• [SHORT TASK]
In the entries below, swap each occurrence of "Toggle" for "Switch" and reproduce every line otherwise unchanged.

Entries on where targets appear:
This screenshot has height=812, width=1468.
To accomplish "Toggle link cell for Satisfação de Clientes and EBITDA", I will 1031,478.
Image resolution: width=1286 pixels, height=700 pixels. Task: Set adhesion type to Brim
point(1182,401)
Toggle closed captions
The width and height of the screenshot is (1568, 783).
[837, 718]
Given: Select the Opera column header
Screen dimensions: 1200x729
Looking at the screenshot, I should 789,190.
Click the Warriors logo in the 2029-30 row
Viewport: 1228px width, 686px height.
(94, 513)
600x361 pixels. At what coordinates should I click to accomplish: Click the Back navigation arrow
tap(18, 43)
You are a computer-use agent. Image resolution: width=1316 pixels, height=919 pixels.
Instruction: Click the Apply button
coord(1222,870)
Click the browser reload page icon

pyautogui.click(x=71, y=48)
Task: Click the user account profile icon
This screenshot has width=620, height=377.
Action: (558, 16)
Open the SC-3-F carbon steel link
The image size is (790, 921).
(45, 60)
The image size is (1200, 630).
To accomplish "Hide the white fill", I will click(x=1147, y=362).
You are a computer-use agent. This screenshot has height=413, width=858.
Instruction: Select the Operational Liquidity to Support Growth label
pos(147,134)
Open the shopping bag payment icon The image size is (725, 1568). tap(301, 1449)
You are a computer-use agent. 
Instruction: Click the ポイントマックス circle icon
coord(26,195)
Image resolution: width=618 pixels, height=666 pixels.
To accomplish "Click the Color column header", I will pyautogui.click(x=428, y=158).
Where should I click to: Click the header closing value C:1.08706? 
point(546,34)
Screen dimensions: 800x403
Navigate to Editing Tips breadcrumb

• [SOLUTION FOR THIS EXERCISE]
This screenshot has height=812, width=1468.
To accomplish "Switch link cell for Satisfação de Clientes and EBITDA", I will 1031,478.
Image resolution: width=1286 pixels, height=700 pixels. Task: Set adhesion type to Brim
point(1182,401)
Switch closed captions
The width and height of the screenshot is (1568, 783).
[837, 718]
Given: Select the Opera column header
Screen dimensions: 1200x729
Looking at the screenshot, I should 789,190.
Click the Warriors logo in the 2029-30 row
Viewport: 1228px width, 686px height.
(94, 513)
600x361 pixels. At what coordinates should I click to accomplish: Click the Back navigation arrow
tap(18, 43)
You are a computer-use agent. Image resolution: width=1316 pixels, height=919 pixels.
Instruction: Click the Apply button
coord(1222,870)
Click the browser reload page icon

pyautogui.click(x=71, y=48)
Task: Click the user account profile icon
This screenshot has width=620, height=377.
Action: (558, 16)
Open the SC-3-F carbon steel link
The image size is (790, 921).
(45, 60)
The image size is (1200, 630).
To accomplish "Hide the white fill", I will click(x=1147, y=362).
You are a computer-use agent. This screenshot has height=413, width=858.
Instruction: Select the Operational Liquidity to Support Growth label
pos(147,134)
Open the shopping bag payment icon The image size is (725, 1568). tap(301, 1449)
You are a computer-use agent. 
Instruction: Click the ポイントマックス circle icon
coord(26,195)
Image resolution: width=618 pixels, height=666 pixels.
To accomplish "Click the Color column header", I will pyautogui.click(x=428, y=158).
Where should I click to: Click the header closing value C:1.08706? 
point(546,34)
Screen dimensions: 800x403
Navigate to Editing Tips breadcrumb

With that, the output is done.